Javier Aranda past the crux of pitch 5.

Me following the 5th pitch. Not too inspiring rock on this pitch. Photo: Javier
Pitch 6 was the second best pitch of the route and again Javi gave it to me. It started with some quite cool face climbing past two bolts to a short bit of expo climbing (6b, I fiddled in some mediocre gear) on very solid rock. The top of the pitch had a quite cool boulder problem that is possible harder than the original grade of the route suggest (6c+ according to the openers).

Javi follows pitch 6
The last pitch is quite long (50 m) and starts up steep terrain to a roof with loose rock (one bolt), after that its quite enjoyable slabby lime stone climbing to the top of the wall.
Javi starting the last pitch

Javi on top. Pared de Aragon in the background.
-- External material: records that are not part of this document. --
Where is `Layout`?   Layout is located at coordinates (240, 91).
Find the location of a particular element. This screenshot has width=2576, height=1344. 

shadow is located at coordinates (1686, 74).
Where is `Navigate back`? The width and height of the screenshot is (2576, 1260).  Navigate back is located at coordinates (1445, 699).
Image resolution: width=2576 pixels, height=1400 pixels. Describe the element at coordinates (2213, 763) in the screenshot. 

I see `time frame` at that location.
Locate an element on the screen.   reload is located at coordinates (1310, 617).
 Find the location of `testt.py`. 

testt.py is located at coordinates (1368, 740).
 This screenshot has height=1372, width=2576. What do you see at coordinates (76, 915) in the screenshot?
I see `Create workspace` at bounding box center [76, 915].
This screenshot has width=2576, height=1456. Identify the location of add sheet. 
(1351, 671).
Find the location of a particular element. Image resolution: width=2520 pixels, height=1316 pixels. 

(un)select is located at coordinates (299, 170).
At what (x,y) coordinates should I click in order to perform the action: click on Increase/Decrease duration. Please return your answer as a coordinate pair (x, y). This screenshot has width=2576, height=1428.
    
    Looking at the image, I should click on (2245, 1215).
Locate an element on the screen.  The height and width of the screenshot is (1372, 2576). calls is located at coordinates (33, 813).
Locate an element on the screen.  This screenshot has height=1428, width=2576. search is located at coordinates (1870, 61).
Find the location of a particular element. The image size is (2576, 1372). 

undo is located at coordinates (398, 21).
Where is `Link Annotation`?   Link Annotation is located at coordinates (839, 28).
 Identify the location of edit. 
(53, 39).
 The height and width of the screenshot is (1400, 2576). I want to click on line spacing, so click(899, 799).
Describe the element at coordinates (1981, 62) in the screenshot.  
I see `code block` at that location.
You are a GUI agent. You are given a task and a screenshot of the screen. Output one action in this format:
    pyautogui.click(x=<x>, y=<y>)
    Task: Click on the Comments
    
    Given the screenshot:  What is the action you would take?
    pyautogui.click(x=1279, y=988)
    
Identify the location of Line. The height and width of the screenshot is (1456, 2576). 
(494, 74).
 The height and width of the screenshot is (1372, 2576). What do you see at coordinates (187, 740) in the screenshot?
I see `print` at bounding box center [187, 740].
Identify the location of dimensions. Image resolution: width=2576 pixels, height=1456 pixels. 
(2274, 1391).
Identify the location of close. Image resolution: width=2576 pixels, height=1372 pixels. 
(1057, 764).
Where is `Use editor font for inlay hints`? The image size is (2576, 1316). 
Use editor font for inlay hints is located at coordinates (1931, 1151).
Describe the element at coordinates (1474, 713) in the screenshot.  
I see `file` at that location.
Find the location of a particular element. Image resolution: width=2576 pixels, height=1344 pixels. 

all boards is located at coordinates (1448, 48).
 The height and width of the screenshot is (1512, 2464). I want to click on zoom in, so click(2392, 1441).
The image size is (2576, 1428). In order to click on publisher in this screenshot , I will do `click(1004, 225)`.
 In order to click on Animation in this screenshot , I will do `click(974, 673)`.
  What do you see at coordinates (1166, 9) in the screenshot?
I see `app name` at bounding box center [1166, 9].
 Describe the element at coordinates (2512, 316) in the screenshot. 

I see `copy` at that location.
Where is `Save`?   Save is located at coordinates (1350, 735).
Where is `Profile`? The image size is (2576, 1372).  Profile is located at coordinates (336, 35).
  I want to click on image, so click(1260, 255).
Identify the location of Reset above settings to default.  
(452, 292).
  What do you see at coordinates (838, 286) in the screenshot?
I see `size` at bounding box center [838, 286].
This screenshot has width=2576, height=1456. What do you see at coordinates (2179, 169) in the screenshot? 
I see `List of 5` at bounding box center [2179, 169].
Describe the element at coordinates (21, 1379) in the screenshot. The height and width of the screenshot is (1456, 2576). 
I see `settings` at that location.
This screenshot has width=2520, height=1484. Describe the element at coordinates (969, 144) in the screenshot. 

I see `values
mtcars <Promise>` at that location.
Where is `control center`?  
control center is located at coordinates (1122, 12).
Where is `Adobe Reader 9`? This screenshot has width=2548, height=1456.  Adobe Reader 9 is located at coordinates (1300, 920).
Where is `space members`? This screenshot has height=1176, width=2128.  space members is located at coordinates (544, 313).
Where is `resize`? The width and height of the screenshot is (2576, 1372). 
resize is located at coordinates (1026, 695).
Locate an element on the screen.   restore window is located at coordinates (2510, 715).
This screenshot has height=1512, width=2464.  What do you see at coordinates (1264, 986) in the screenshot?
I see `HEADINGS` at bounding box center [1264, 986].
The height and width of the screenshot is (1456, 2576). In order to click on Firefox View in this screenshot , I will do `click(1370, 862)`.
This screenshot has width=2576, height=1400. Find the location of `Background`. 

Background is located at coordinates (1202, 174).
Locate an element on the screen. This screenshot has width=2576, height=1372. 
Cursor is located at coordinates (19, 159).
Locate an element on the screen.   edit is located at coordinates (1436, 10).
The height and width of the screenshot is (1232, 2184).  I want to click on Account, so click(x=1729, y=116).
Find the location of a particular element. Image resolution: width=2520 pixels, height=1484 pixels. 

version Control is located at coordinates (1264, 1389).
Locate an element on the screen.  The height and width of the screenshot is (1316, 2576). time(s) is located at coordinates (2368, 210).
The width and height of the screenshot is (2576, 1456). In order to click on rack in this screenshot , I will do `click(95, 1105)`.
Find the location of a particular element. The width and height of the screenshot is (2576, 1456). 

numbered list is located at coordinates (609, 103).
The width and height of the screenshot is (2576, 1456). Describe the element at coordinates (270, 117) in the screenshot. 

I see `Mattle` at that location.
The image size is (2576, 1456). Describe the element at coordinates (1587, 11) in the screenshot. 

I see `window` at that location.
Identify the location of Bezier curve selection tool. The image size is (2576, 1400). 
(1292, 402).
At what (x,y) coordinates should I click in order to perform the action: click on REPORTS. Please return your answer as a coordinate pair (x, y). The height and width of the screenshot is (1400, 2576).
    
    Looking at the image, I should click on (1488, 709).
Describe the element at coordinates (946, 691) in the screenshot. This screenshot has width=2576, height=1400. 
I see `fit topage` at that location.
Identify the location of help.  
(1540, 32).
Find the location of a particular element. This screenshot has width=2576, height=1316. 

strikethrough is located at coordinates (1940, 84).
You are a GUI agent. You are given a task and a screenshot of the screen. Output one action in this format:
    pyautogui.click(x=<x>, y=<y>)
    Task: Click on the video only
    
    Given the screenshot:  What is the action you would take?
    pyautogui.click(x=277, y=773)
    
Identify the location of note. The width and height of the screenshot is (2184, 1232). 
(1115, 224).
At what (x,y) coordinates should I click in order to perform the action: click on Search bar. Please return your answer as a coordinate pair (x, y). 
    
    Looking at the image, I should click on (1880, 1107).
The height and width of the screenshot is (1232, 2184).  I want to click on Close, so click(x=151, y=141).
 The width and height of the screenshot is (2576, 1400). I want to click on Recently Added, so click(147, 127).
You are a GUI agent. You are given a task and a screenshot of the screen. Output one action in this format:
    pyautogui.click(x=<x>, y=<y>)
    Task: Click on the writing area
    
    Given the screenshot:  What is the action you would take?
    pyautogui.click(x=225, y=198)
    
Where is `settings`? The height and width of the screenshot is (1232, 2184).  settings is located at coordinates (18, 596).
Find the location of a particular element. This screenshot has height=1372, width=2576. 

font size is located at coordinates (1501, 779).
Getting off the climb just before the storm moves in, like a boss! Photo: Javier

Topo, stolen from the internet.

Gear
We had half a set of wires (up to DMM #4 or 5 I think) and one set of camalots from blue (#0.3) to blue (#3). I don't think we placed the large blue. 15 draws should definitely be enough. Most routes in Montrebei has less fixed gear than this route, so would need a normal mountain rack and possibly a 3-4 pitons for the more heady routes.

Getting there
Montrebei is located north of Lleida, close to Tremp and the well known climbing area Terradets. I've dropped a needle on the parking for Pared de Catalonia on 27crags. More info can be found on Camp to Camp (french) or UK Climbing (english).

Guidebook
There's an old guidebook for the area: Montsec Oueste by L.Alfonso, X.Buxó (1998). Luichy is working on a new guidebook and for now, the best option is to look on his website and to search topos (croquis) on the Spanish blogosphere.